(INPUT MATERIAL)
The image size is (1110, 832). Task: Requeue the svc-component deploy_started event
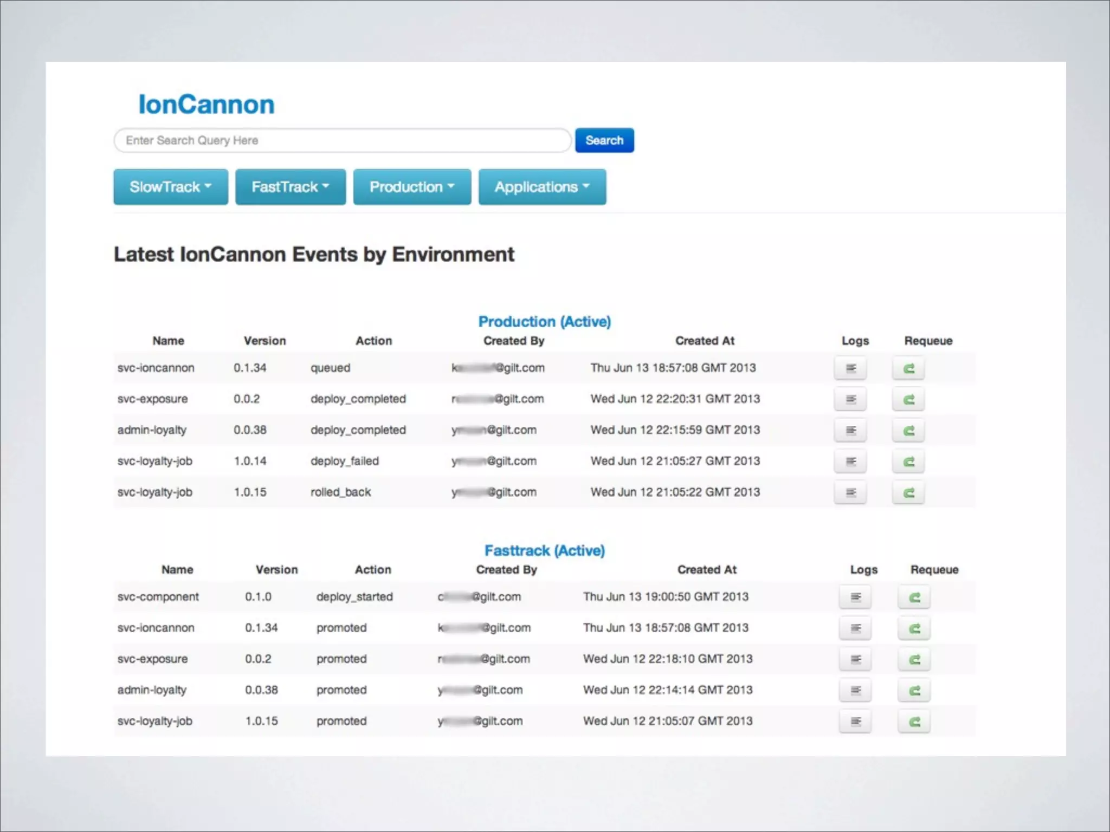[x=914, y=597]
(End INPUT MATERIAL)
(INPUT MATERIAL)
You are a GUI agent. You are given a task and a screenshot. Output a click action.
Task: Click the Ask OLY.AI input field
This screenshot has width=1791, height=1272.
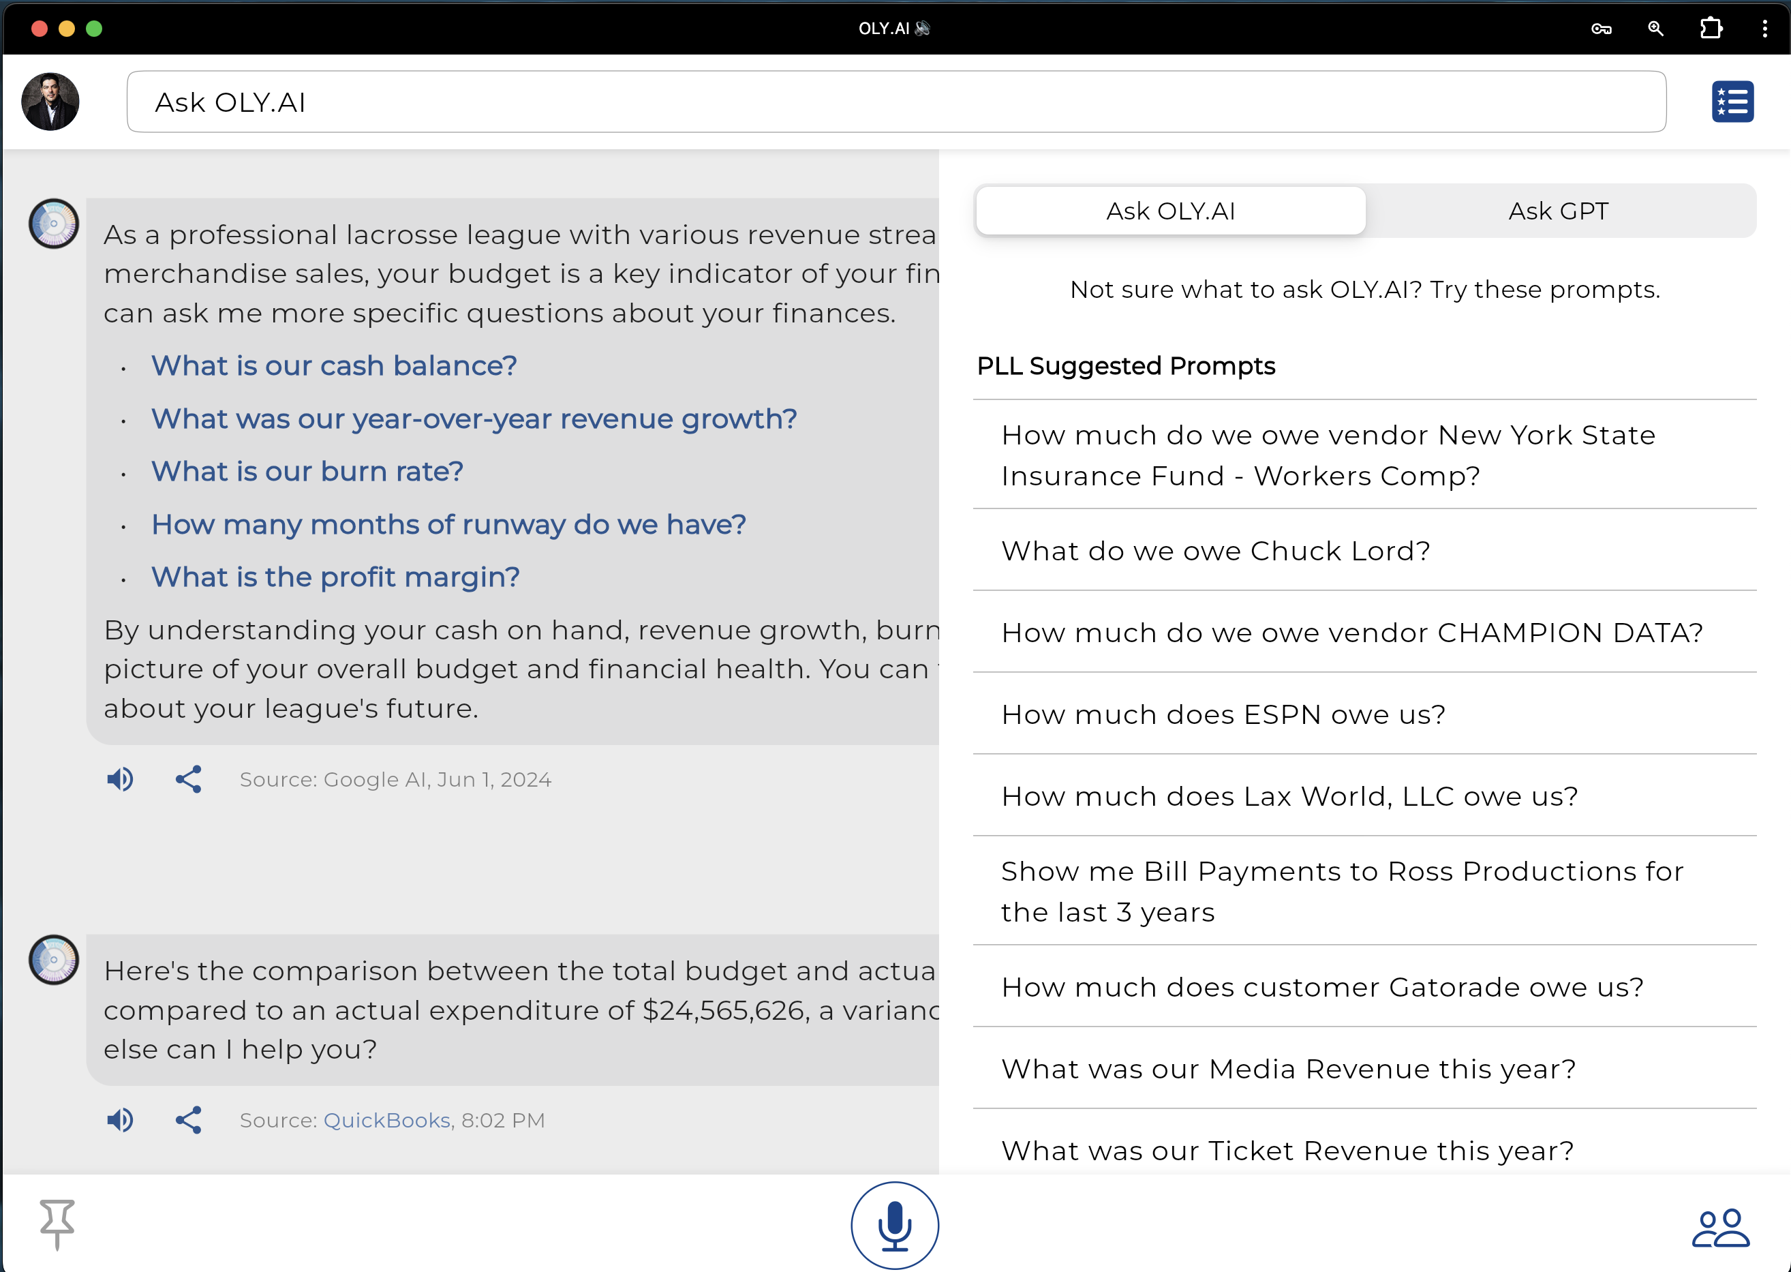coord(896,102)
(End INPUT MATERIAL)
(INPUT MATERIAL)
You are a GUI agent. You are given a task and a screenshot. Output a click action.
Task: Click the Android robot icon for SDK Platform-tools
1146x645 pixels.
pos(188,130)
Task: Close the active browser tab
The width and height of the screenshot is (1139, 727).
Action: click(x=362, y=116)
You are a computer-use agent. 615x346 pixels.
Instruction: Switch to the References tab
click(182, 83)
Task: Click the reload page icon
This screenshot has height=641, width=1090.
(End INPUT MATERIAL)
* _EXERCISE_
Would you print, exactly as written, every line above from the one holding "Task: Click the reload page icon" through the one holding "This screenshot has height=641, width=1090.", with both included and no other lines?

* _WRITTEN RESPONSE_
Task: Click the reload page icon
This screenshot has height=641, width=1090.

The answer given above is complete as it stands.